The papers were published in 2007 and the fraud came to light after a specialist journal called Acta Crystallographica Section E uncovered extensive fraud in Chinese-authored studies that purported to announce the invention of at least 70 structures in crystallography, i.e. the study of the arrangement of atoms in solids, when in fact bona-fide structures that had already been invented saw only one or two atoms changed to make the compound seem new. The fraud was spotted thanks to a computer programme that compares molecular structures.
Two groups, one led by Hua Zhong and the other by Tao Liu, are both based at Jinggangshan University, Jian, in Jiangsu. Zhong's group has retracted 41 papers, and Liu's group, 29, the journal said. However, the tally of 70 frauds “is likely” to rise further.

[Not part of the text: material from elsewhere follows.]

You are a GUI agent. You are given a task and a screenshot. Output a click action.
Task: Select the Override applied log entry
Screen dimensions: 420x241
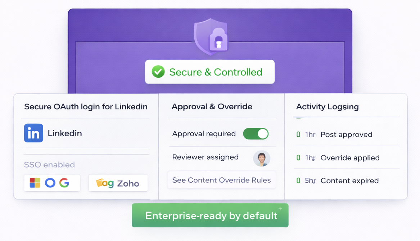click(x=350, y=158)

According to The Lancet, “China's government needs to take this episode as a cue to reinvigorate standards for teaching research ethics and for the conduct of the research itself, as well as establishing robust and transparent procedures for handling allegations of scientific misconduct to prevent further instances of fraud.”
However, the whole system of peer review scientific publications has come in for criticism, especially now that many are open-access and available for free on the internet.

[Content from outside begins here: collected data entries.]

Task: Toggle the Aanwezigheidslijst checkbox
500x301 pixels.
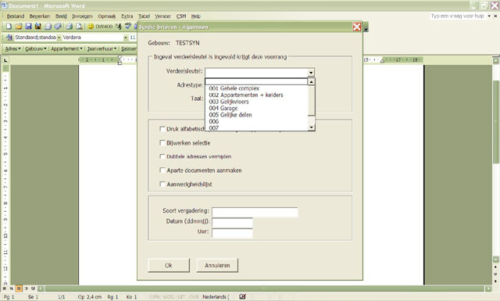Action: (x=163, y=184)
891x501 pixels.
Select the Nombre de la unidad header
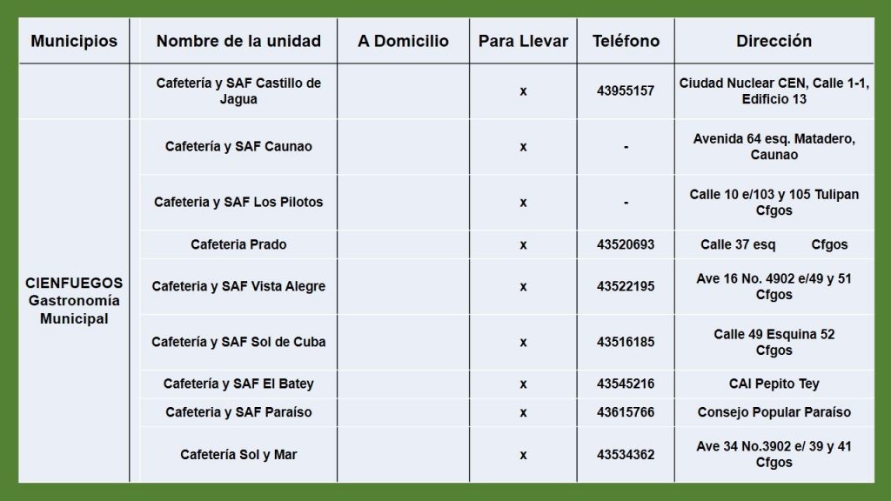238,41
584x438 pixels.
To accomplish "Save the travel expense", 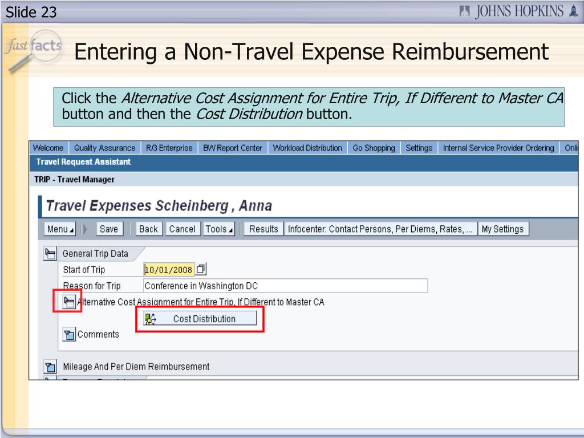I will 110,229.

Peer review assessment of data by independent scientists of high standing is the traditional cornerstone of excellence in science publishing. But the string of scandals over the last six years has caused the system to be closely questioned.
The most notorious case is that of "pioneering" South Korean researcher Hwang Woo-Suk who hoodwinked the prestigious US journal Science in 2004 and 2005 with claims that he had created the world's first stem-cell line from a cloned human embryo. The claims raised hopes of new treatments for diseases such as cancer, diabetes and Parkinson's.

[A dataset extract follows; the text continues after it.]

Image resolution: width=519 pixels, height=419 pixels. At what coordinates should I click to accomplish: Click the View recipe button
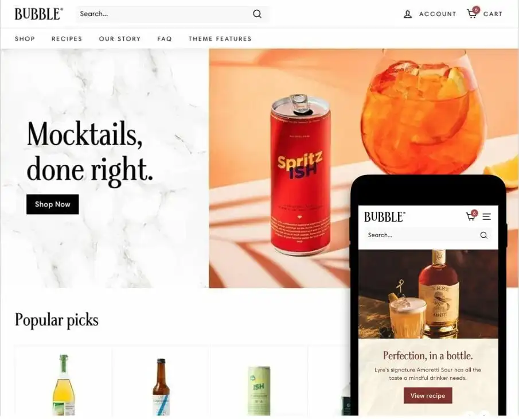(x=428, y=395)
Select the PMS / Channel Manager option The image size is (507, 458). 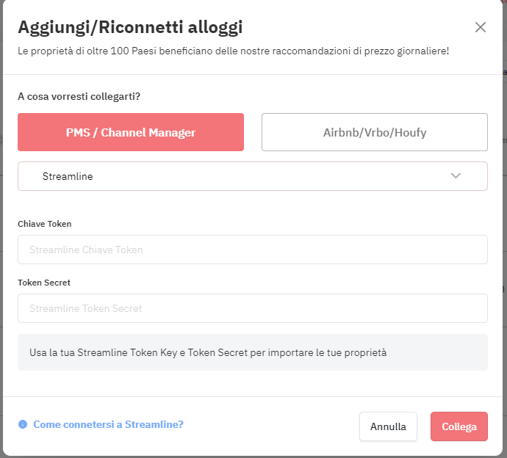(x=131, y=132)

The journal eventually apologised and Hwang was expelled from Seoul University, but the lack of proper controls on research findings has created waves in the world of scientific publishing.
In the last few years, Chinese scientists have become prolific publishers. They accounted for 11.5 per cent of the 271,000 papers that graced science journals last year, according to monitoring organisations, but unlike the governments of the United Kingdom or the United States, the government of China does not check current research and discoveries by individual or groups of scientists.